Center of the Perception

After the Prime Location– the Center of Perspective– has been selected the second dimension of editing that a photographer normally enters into is the direction into the universe that the camera is aimed. Before this choice is made, the camera is free to rotate in any direction, pivoting about the center of perspective. This pointing in space is the axis, or vector, that further defines the image to be created. Just as the location of the center of perspective is a choice of one spatial point out of the infinititude of possible points, the direction that the camera is ultimately to look must be a single choice out of equally infinite possible directions.

Direction of View, A

And as the point of perspective defines the center of the photographer's perception, so the direction of view of the camera will define the center of the final image, or the center of interest for the final observer of the photograph (this is part of the "what?" dimension of editing). While the point of perspective is the place the photographer is looking from, the direction of aim (direction of view) is the point infinitely far away that the viewer of the photograph will be looking toward. This is not to say that the major point of interest for the photograph's viewer is always the geometric center of the image, as that is rarely the case in reality. But it is to say that this is the cardinal reference point for the viewer– the point to which all items of interest in the image are referenced or related.

One could think of the point of perspective as the center of the perceiver (or the camera), and the direction of view as the center of the perception (the image).

Direction of View, B

 There are two rotational dimensions that comprise the camera's aiming direction. These are commonly called the elevation and the azimuth. The elevation is fairly obvious– this is how high above (or how far below) the horizon the camera is pointed. The azimuth, while not quite so obvious, is basically what "compass direction" the camera is pointed toward.

The three photos to the right may not be all that interesting from a visual standpoint, but they will serve to illustrate the issue at hand. Even though the camera's entrance pupil is at exactly the same place for each shot, pointing the camera in a slightly different direction drastically changes the composition and substance of the shot. And even much more subtle changes in the camera's direction than I have used here can still dramatically change the look and feel of the final photograph.

There is another part of this rotational editing that generally occurs at the same time as the direction of view. But unlike choosing the direction that the camera is aimed, this choice is nearly always by default. This is the orientation of the camera, or the angle of rotation between the bottom edge of the image and some reference plane in the universe (for instance, the surface of the earth).

Direction of View, C

Nearly always, the photographer leaves this to the conventional choice and doesn't even think about it. That, in itself, is a choice. Convention would declare that the bottom edge of the image should be parallel to the horizon– and that "down" in the image should conform to "down" in the real world. But there is nothing that says this orientation is the only useful, significant, or valuable orientation possible. It's just the most obvious. In fact, if this orientation is actually allowed to be anything within the 360 degrees of rotation, whole new possibilities of creativity begin to reveal themselves.
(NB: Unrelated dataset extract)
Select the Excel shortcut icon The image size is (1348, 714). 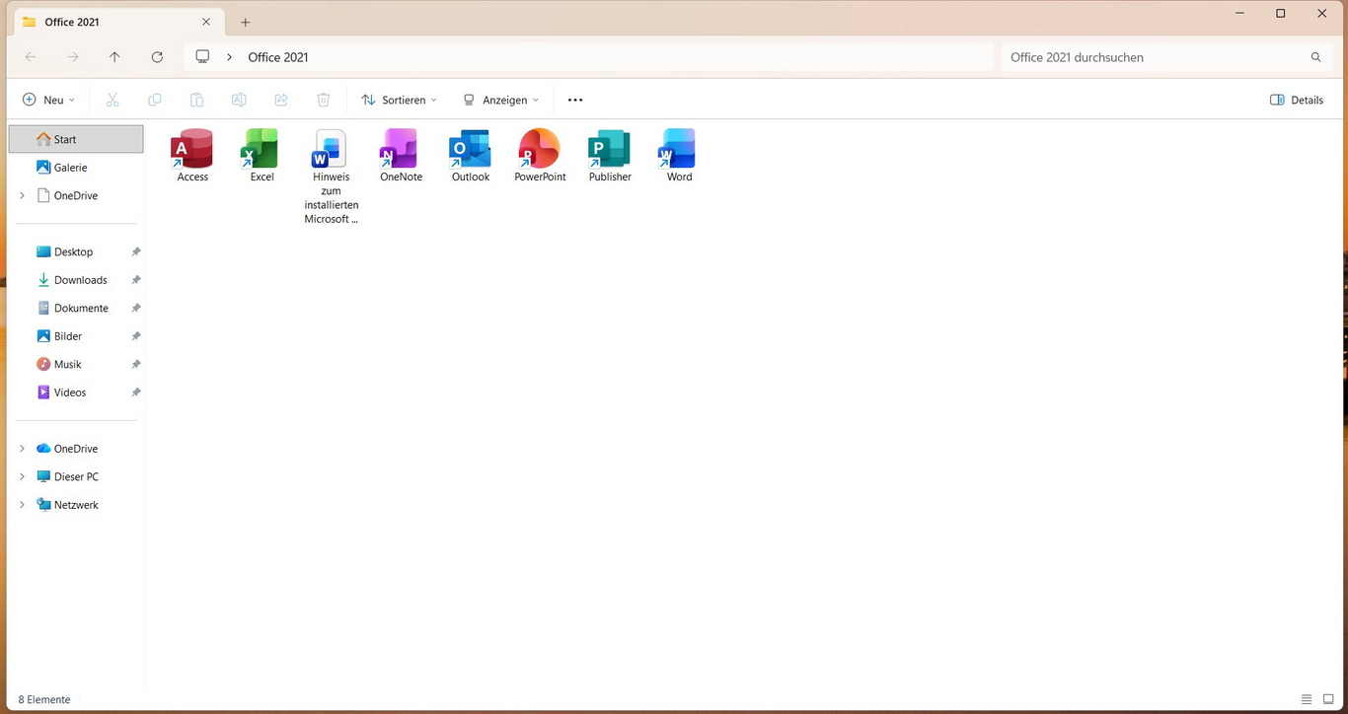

We saw previously that the point of perspective is defined by its location in space, and this location is  composed of three translational dimensions– how high, how far left or right, and how far forward or backward (or as the mathematician has it: the X, Y, and Z).

Interestingly, the vectors that define the aiming of the camera are also three dimensional. There is the single rotational dimension of the image's orientation, and then there are the two rotational dimensions (elevation and azimuth) that define the camera's pointing direction. These two sets of three dimensions (three translational and three rotational) comprise the complete complement of what the physicist or mathematician considers the six spatial "degrees of freedom."  These "degrees of freedom" are what give the photographer the freedom to choose any possible shot from the limitless possibilities.

Use your freedoms wisely and don't simply settle for the obvious.